*Request*:
From the news report on Bowden, extract the stretch from "During his imprisonment, high-ranking" through "in his departure.", word for word.

*Page text*:
+--

Two unknown assailants have since been on the run.

A motive for the attack remains under investigation, but it is not uncommon for fallouts to occur when senior bikie members, such as Bowden, return to clubs following long prison stints.

During his imprisonment, high-ranking members close to Bowden were exiled from the club in New South Wales and Queensland.

NSW-based national Mongols president Mark ‘’Ferret’’ Moroney was among those ousted from the club.

Bowden, who is believed to be close to Moroney — an outspoken Mongol who would make statements to the media — is believed to have been upset at Victorian members who played a role in his departure.

Any signs of internal feuding within the club were well masked when Bowden emerged from Loddon Prison, near Castlemaine, last month.

Bowden was picked up in a stretch limousine and given a Mongol escort to Melbourne.

The prominent member served time behind bars after he was convicted over a violent aggravated burglary in South Yarra in 2015.

Bowden was already well known to law enforcement. He made national headlines in 2006 when he shot Christopher Wayne Hudson over his defection to the rival Hells Angels.

+--

Page and screen pointing data
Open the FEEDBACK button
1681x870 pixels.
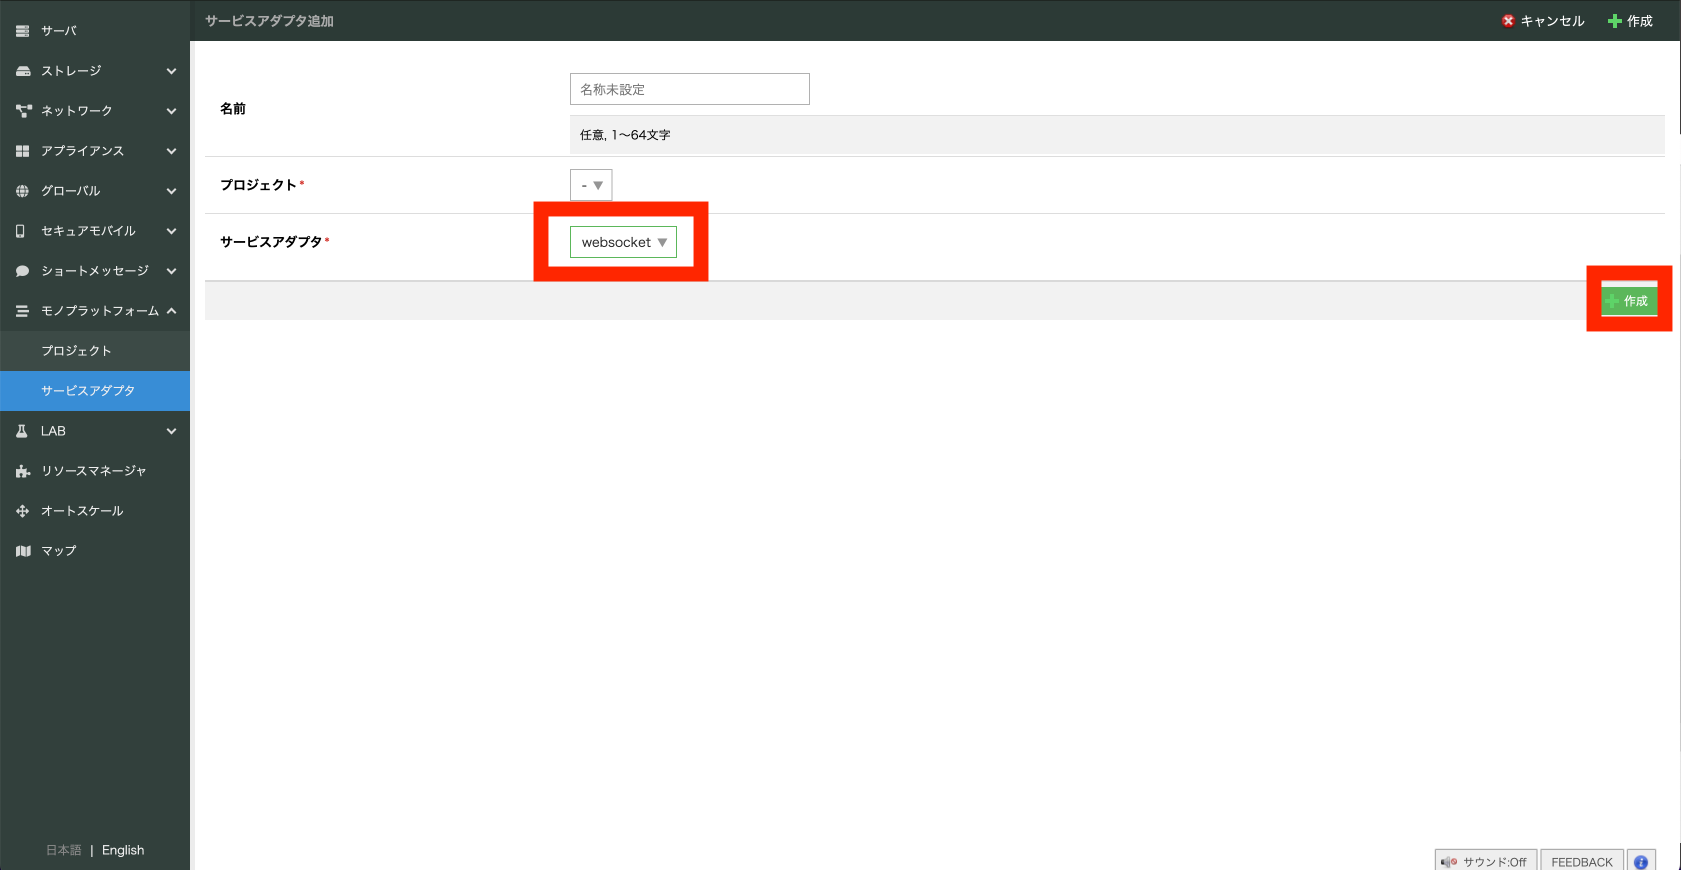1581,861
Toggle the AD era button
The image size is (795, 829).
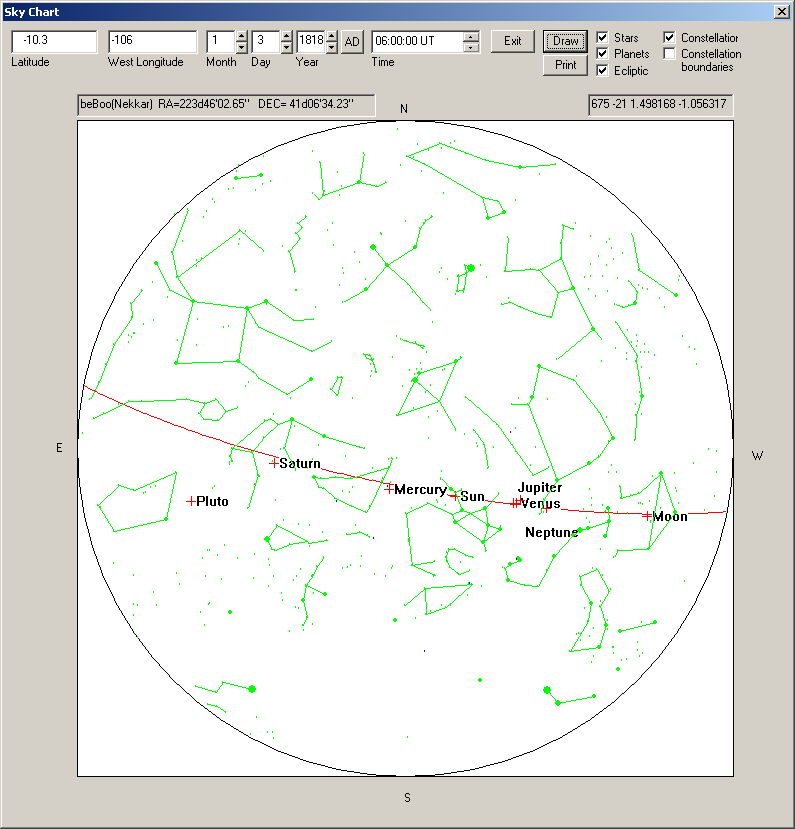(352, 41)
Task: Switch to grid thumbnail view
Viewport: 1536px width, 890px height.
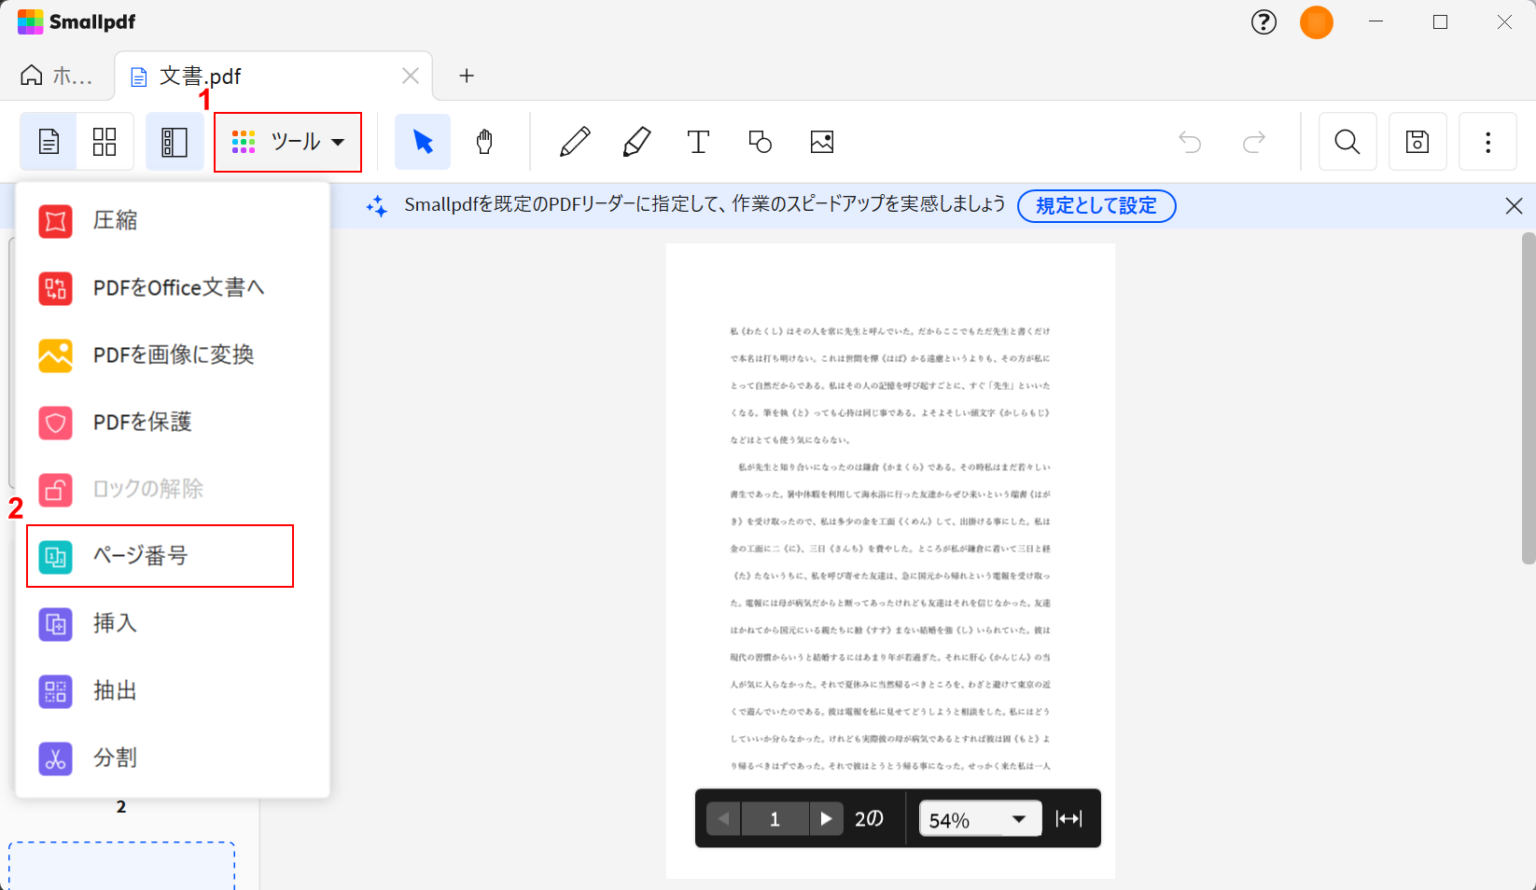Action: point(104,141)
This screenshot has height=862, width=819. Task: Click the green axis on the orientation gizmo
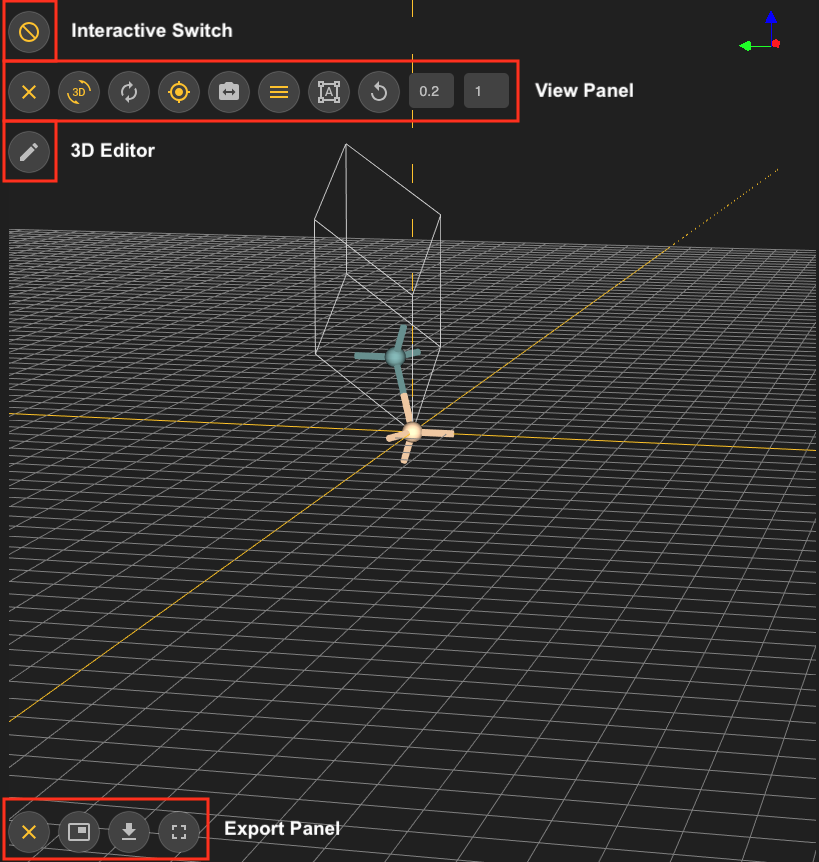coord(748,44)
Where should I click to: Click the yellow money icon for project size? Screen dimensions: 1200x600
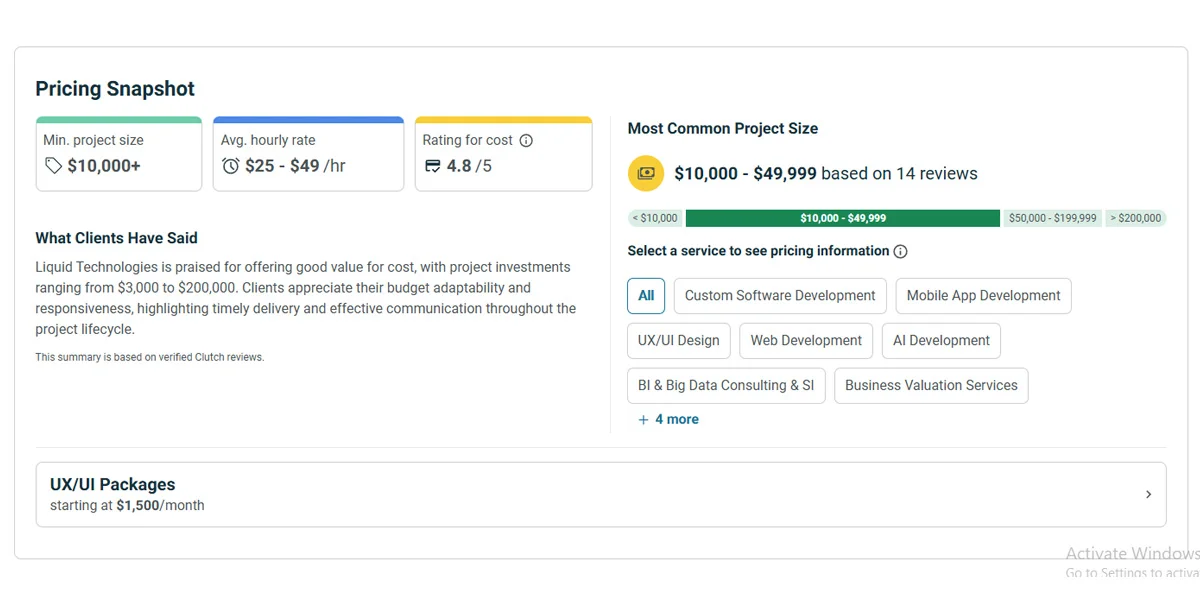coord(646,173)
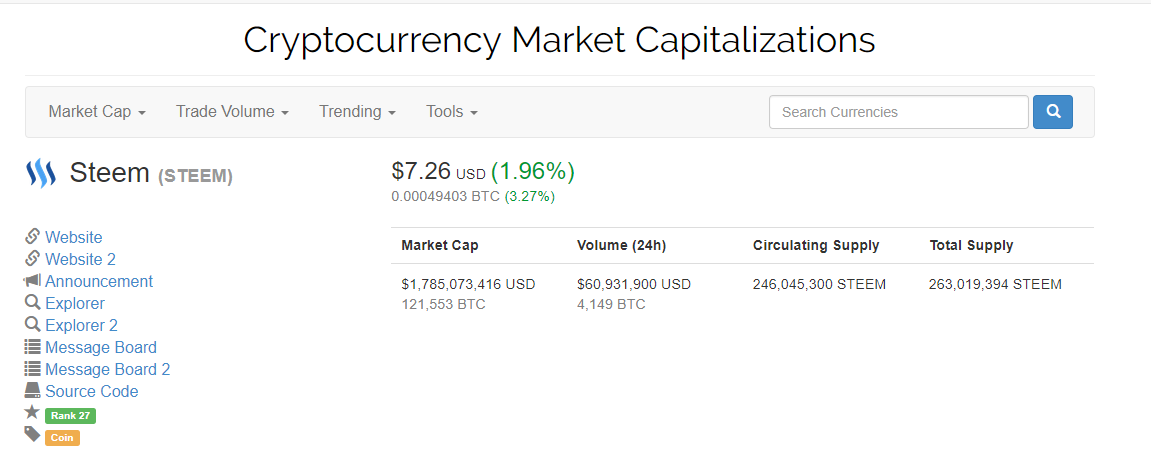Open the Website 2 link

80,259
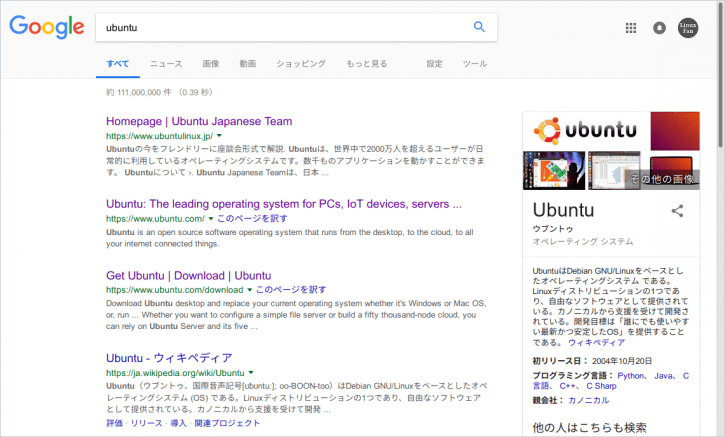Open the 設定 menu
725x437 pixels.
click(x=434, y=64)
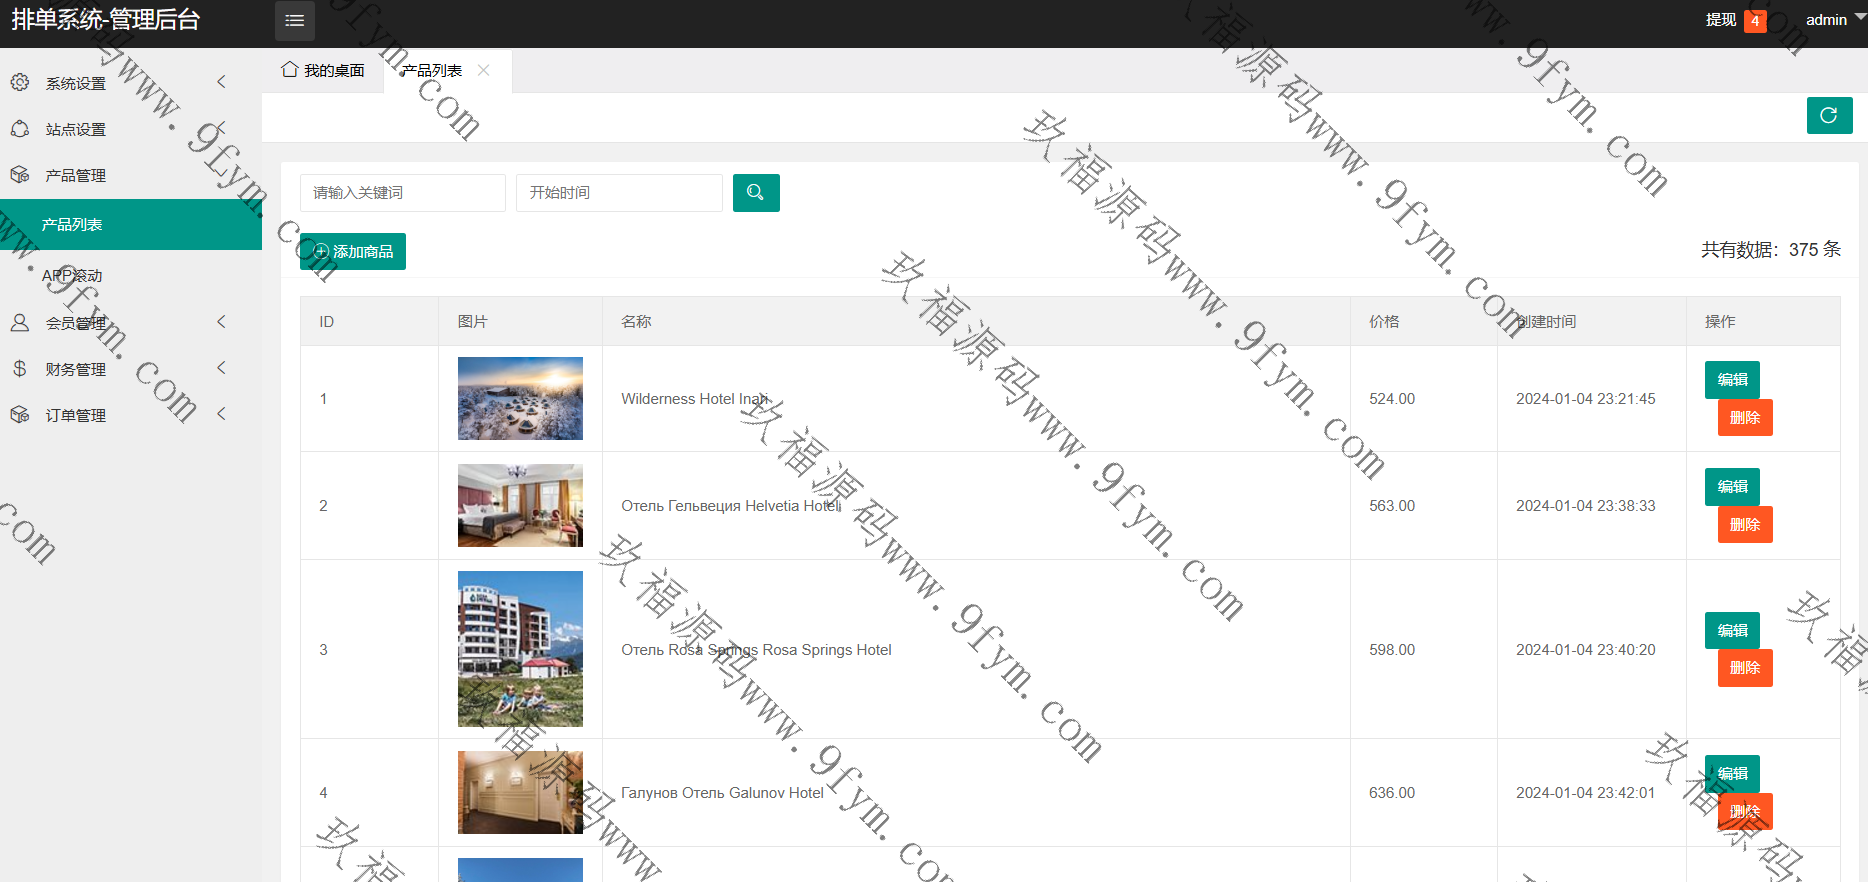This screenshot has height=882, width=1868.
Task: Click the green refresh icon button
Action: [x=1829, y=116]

+--

*The result*:
During his imprisonment, high-ranking members close to Bowden were exiled from the club in New South Wales and Queensland.

NSW-based national Mongols president Mark ‘’Ferret’’ Moroney was among those ousted from the club.

Bowden, who is believed to be close to Moroney — an outspoken Mongol who would make statements to the media — is believed to have been upset at Victorian members who played a role in his departure.